Restate exactly, and only, the lines from the one with "You are a GUI" through the end of the data, with both of those end lines kept. Drop any pictures.

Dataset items

+===+

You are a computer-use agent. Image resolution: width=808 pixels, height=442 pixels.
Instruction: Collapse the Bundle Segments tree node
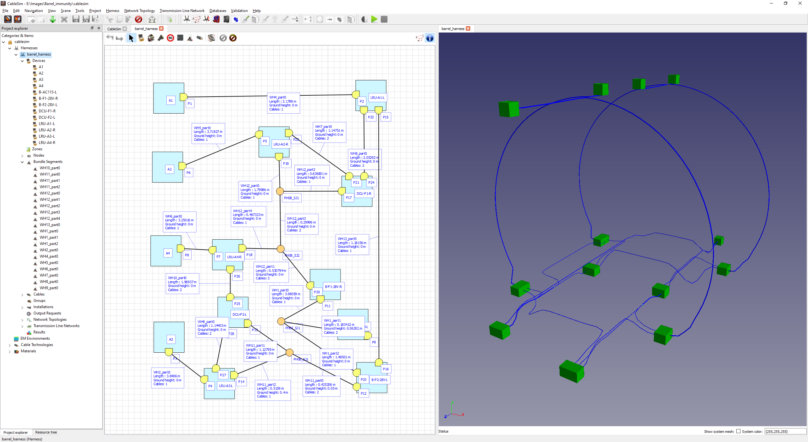pyautogui.click(x=22, y=162)
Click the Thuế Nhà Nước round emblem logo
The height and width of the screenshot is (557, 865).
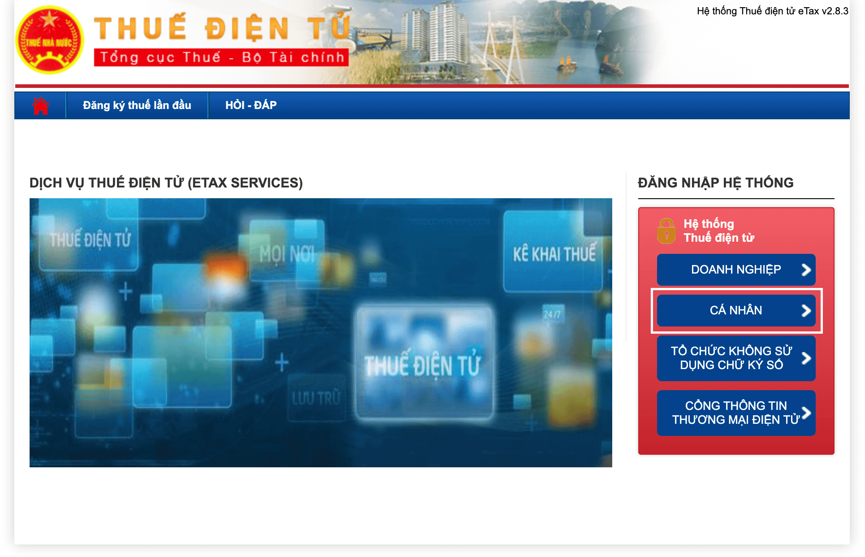point(49,40)
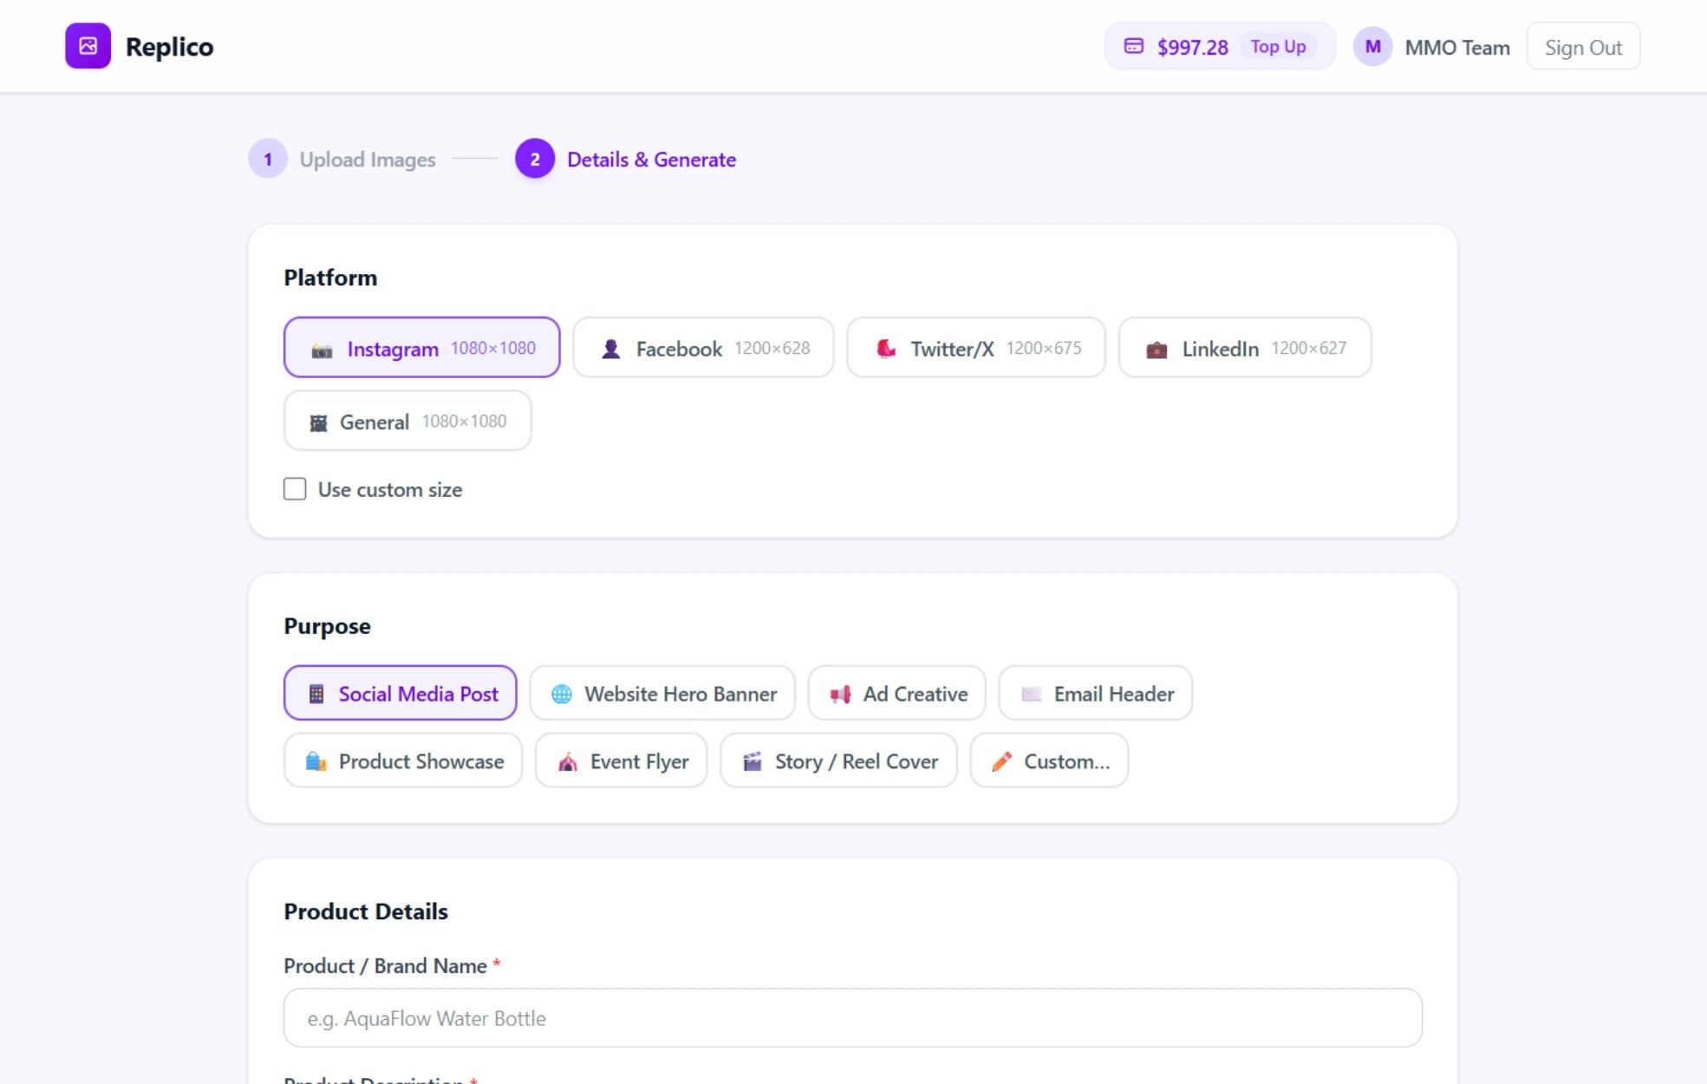Choose Story / Reel Cover purpose
1707x1084 pixels.
point(838,761)
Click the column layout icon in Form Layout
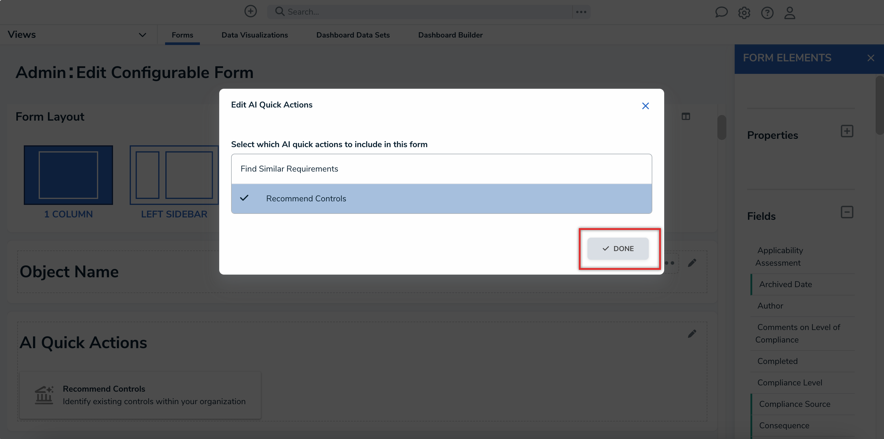The image size is (884, 439). tap(686, 116)
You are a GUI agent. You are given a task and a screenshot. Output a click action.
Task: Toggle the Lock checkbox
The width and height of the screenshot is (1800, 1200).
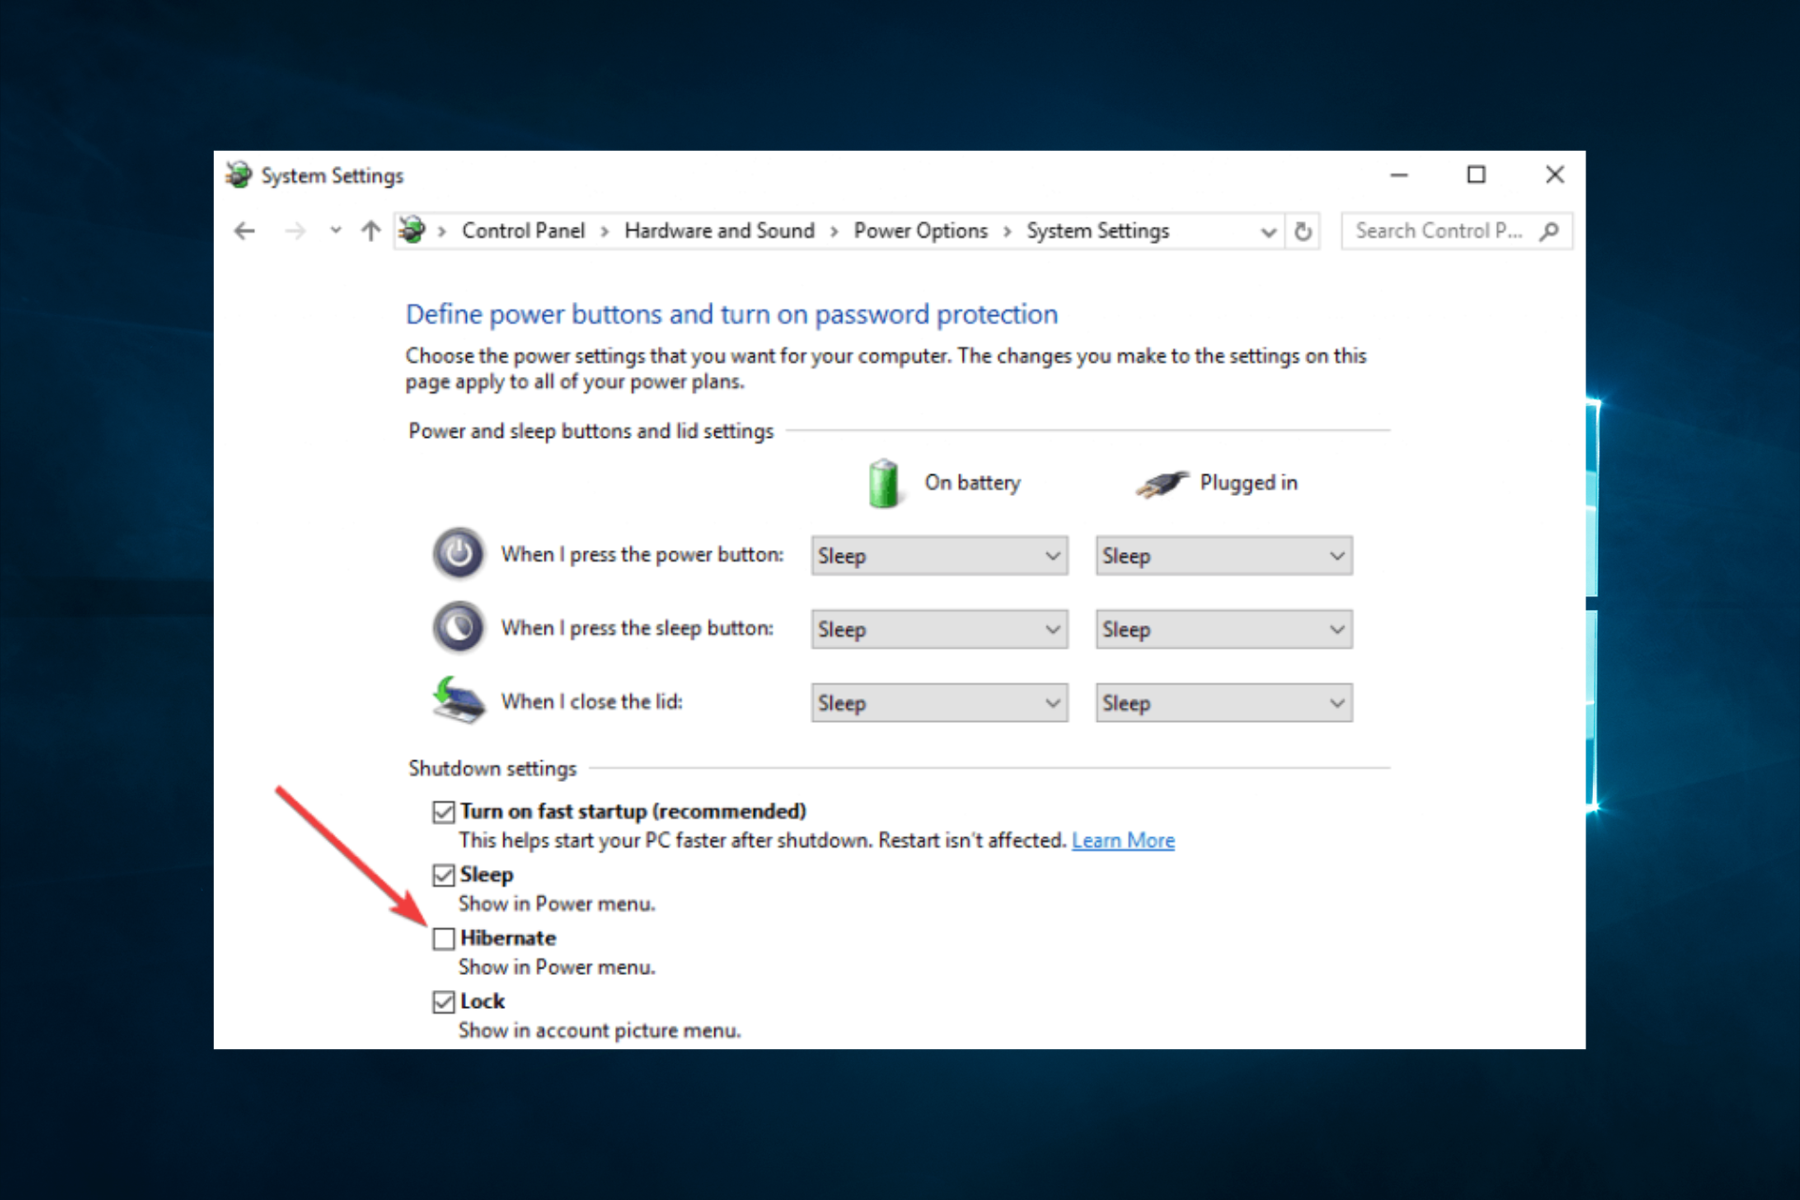pos(443,1001)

+===+

-- OUTPUT OF THE TASK --
You are a GUI agent. You are given a task and a screenshot. Output a click action.
Task: Toggle the Lock checkbox
The width and height of the screenshot is (1800, 1200).
pos(443,1001)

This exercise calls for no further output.